Parallel world Manga Artist

Chapter 334: The Turning Point



Chapter 334: The Turning Point

February arrived with colder temperatures.

For Attack on Titan, a situation similar to what Rei had anticipated when planning the season began to manifest. A large number of fans started expressing their dissatisfaction with the Royal Government arc online.

The vast majority of anime viewers were not people who disliked political content because they failed to understand it. They disliked it because they had not come to Attack on Titan for politics.

They had come for the specific combination of world-building mystery, character work, and intense physical conflict that the first two seasons had delivered.

The third season had opened with Eren being captured, which was familiar enough that it barely registered as a complaint at this point.

The passionate fight sequences between Levi and Kenny had stabilised fan sentiment through January. Eren dropping the ball was something that had been happening from the first season onward. Everyone was accustomed to it.

The understanding that he only stepped up at genuinely critical moments was deeply ingrained. Since the protagonist had limited screen time, fans watched Levi and Mikasa’s material instead and managed.

But as February progressed, a significant portion of the narrative perspective shifted to Christa, now revealed as Historia, and her interaction with her long-absent father introduced the Reiss Family as the hidden controlling power within the walls.

The figurehead king. The nobles operating under the Reiss Family’s direction. The political standoff building between Erwin and Commander Pyxis’s military coalition and the royal family over Eren’s capture.

The fan response crystallised into a specific complaint.

Everyone came to watch Eren fight. Why has it become human infighting? Is this still Attack on Titan? This is too far from the previous two seasons’ tone.

Rei had been mentally prepared for exactly this response. No arc in an excellent long-running work could be uniformly outstanding. Fans had the right to question and the right to complain.

The anti-fans and opportunistic media outlets who took the moment to spread narratives about the Attack on Titan anime’s plot collapsing were doing what they always did when any momentary weakness appeared.

The narrative had some traction precisely because the fan community’s uncertainty was genuine.

The New Year arrived under these circumstances.

Since Rei and Miyu were effectively living together now, Misaki came to Rei’s house for the New Year gathering rather than the other way around.

At the dinner table, Miyu adopted the posture of a concerned parent and began dropping hints at regular intervals that her older sister was already thirty and that dating was something she might consider exploring.

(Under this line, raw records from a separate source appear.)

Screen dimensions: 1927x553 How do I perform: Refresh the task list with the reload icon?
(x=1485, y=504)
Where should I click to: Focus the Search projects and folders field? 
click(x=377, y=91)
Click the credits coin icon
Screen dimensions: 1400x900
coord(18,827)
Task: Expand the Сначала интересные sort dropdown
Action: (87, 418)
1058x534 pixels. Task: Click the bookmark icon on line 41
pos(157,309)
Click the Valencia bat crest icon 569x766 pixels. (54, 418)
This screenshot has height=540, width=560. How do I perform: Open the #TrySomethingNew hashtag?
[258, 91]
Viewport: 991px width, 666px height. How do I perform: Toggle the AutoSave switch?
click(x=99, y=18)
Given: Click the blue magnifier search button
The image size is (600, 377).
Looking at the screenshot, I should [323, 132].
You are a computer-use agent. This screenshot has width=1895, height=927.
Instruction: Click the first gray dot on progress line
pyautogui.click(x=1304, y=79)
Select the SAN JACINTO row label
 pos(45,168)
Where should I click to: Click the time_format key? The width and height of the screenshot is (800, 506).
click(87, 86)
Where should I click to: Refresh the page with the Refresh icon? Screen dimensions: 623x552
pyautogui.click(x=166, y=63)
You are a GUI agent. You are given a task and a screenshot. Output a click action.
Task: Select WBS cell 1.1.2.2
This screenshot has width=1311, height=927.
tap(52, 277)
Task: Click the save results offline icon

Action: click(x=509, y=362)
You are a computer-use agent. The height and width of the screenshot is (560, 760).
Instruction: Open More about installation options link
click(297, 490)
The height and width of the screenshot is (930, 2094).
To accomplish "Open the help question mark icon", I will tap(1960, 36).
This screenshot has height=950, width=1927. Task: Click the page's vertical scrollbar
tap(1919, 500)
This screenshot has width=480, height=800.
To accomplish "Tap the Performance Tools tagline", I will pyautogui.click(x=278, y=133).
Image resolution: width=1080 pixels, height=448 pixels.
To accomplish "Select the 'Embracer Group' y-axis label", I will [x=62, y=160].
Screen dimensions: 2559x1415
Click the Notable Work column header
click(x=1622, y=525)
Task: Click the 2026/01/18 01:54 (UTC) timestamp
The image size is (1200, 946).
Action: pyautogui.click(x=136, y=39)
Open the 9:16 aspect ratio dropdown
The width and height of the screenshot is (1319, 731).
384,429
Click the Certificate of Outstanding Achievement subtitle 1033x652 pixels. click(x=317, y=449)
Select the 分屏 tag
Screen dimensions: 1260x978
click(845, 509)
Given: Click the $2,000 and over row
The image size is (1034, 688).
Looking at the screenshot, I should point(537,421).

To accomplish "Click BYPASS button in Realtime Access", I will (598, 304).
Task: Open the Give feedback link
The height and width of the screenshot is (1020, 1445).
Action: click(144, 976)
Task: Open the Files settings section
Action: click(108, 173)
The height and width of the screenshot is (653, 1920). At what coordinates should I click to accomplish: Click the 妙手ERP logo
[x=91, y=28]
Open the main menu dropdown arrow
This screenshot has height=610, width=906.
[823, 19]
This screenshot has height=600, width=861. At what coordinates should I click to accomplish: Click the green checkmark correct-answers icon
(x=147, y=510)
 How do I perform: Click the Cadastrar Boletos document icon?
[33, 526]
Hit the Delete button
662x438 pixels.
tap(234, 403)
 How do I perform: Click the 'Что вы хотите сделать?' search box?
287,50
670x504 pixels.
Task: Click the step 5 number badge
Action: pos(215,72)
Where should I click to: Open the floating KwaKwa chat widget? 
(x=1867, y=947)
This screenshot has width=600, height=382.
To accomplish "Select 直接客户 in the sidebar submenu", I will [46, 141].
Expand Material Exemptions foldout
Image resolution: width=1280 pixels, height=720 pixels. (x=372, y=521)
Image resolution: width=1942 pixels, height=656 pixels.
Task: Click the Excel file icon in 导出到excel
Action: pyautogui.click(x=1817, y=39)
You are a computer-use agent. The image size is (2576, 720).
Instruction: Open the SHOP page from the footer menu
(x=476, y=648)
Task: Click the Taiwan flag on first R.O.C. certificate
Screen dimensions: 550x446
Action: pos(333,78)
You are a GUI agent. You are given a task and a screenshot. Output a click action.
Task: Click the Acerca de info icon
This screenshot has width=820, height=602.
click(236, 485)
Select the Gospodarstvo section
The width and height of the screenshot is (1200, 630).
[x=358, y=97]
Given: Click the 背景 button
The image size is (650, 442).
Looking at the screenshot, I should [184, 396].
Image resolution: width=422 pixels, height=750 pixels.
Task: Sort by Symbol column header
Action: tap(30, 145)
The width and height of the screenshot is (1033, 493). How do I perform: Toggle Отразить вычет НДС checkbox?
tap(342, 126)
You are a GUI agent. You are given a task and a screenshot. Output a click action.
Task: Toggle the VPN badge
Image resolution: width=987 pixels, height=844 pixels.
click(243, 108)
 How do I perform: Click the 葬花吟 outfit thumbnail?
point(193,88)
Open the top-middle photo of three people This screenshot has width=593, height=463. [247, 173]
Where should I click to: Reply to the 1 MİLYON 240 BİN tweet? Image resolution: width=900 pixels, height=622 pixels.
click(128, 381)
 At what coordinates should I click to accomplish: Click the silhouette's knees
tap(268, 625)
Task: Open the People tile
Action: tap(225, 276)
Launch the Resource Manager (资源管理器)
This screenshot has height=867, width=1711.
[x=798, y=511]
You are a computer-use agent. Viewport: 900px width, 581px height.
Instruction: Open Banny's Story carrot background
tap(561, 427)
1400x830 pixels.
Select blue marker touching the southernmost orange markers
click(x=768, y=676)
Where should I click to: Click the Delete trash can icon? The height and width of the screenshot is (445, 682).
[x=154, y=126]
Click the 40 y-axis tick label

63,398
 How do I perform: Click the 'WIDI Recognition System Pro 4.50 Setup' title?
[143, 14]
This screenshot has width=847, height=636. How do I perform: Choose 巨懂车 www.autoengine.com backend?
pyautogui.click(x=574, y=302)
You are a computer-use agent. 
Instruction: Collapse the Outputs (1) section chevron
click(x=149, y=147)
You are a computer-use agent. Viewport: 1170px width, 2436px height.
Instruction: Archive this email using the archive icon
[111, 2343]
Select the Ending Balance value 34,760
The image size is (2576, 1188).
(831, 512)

This made Misaki considerably less happy than the New Year occasion called for.

Female mangakas, particularly those who were both talented and financially established, faced specific difficulties finding compatible partners in Japan’s manga industry.

Her younger sister had managed to establish a relationship with Rei back in high school, years before either of them had understood what they were building toward. And now that same younger sister was sitting across from her at the New Year table performing the role of concerned elder.

The sisters’ bickering followed its familiar arc and concluded when Misaki decided to redirect.

"So. When are you two actually planning to get married?"

"If things go well, probably within a year," Rei said after a moment.

"If things go well?" Misaki’s expression communicated that this answer required elaboration.

She had heard about the ranking agreement between her sister and Rei. The specific and unusual condition Miyu had set.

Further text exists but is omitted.